■ **The task**
Leaving out all pictures, transcribe exactly the lines between the line with "The image size" and the last line of the records below, both included.

■ **Data records**
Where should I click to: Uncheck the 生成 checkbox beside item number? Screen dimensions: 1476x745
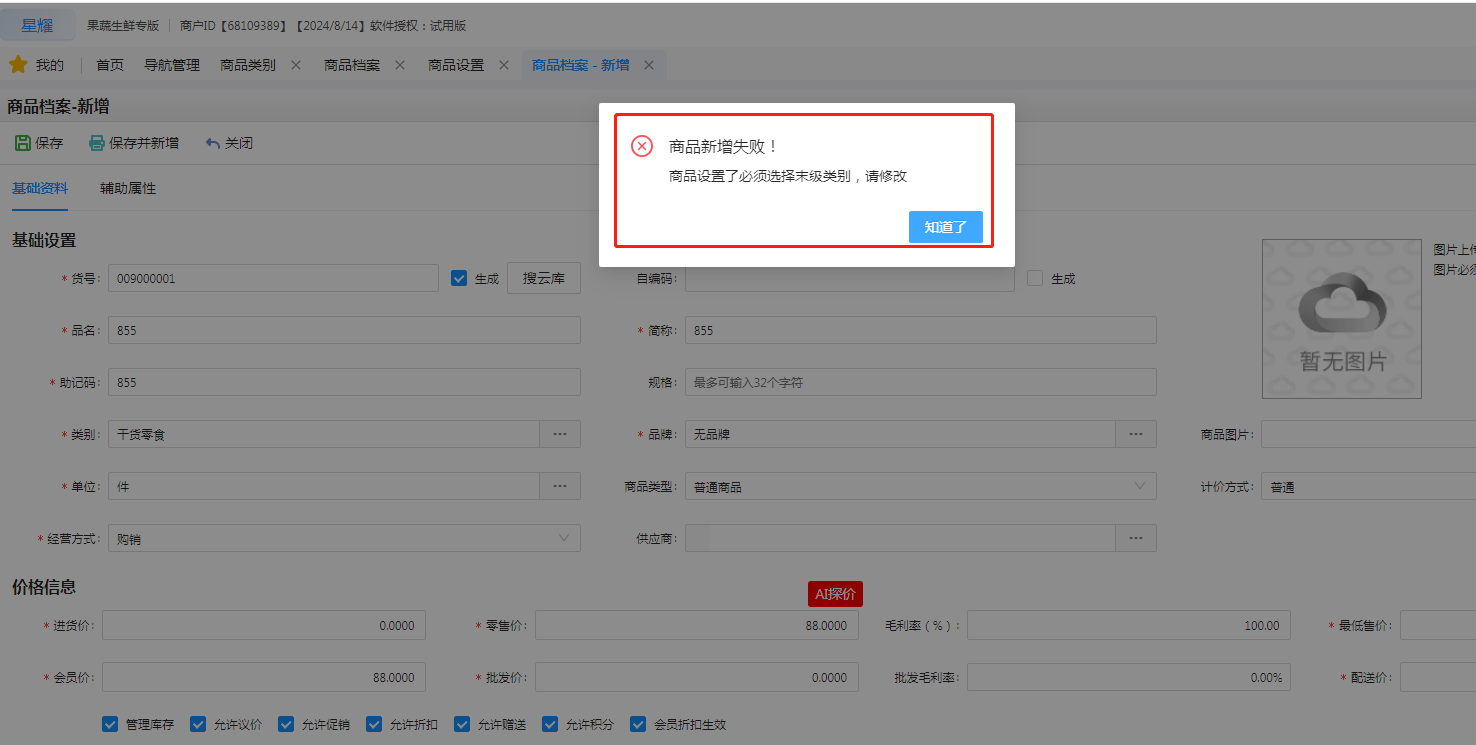pos(459,279)
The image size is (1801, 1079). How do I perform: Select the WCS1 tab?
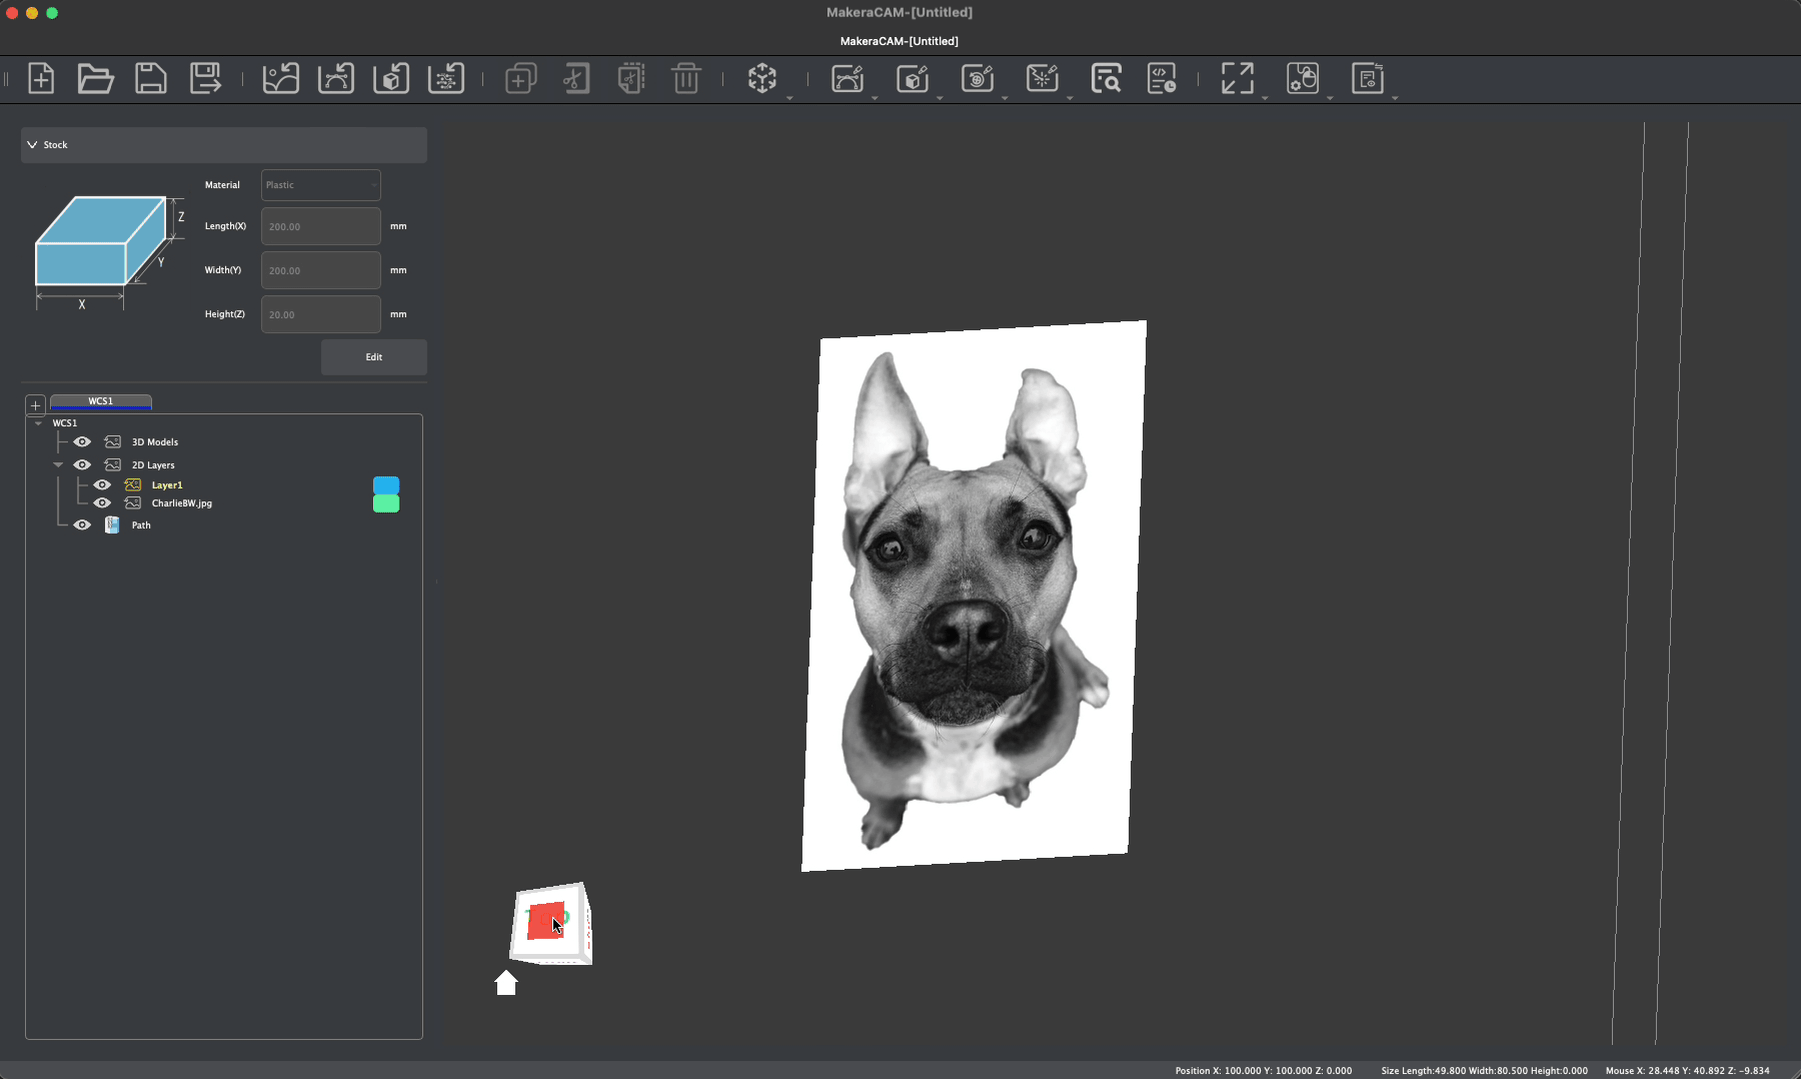(x=101, y=401)
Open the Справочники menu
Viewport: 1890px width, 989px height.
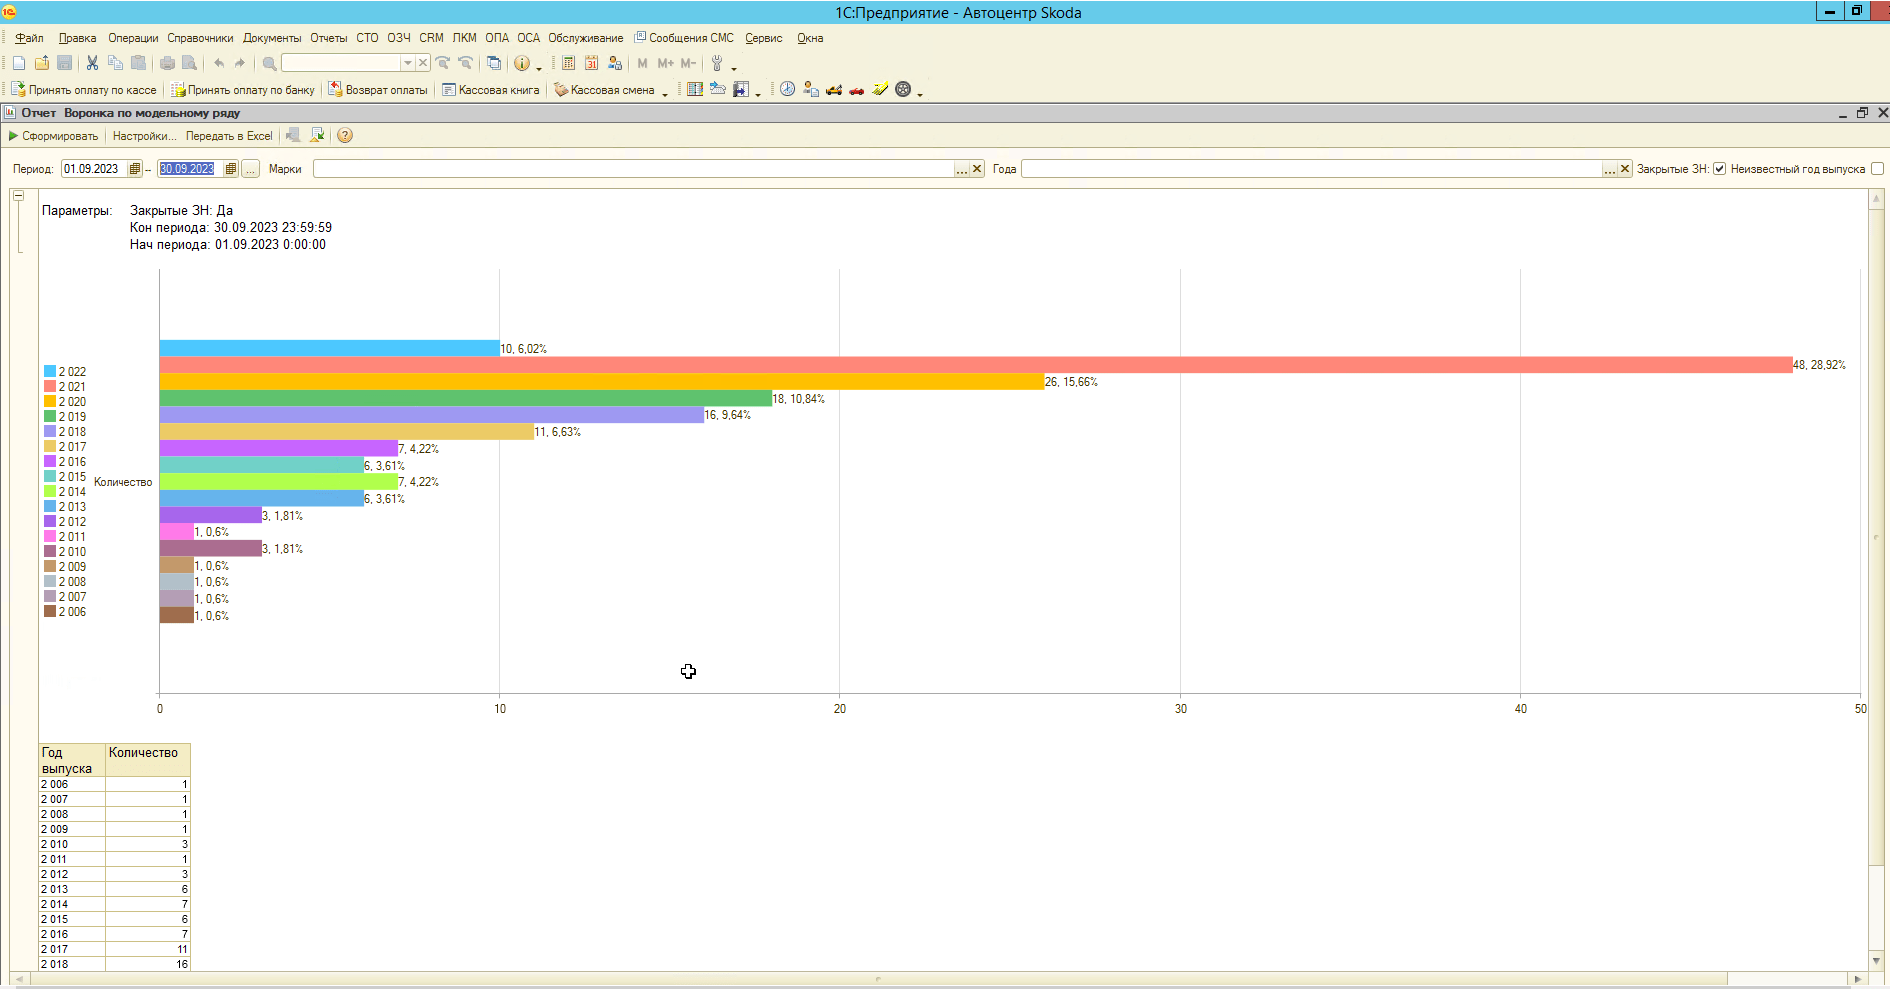coord(200,38)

■ **Output of the task**
The image size is (1801, 1079). How do I perform: Select the WCS1 tab?
(x=101, y=401)
Open the Справочники menu
Viewport: 1890px width, 989px height.
coord(200,38)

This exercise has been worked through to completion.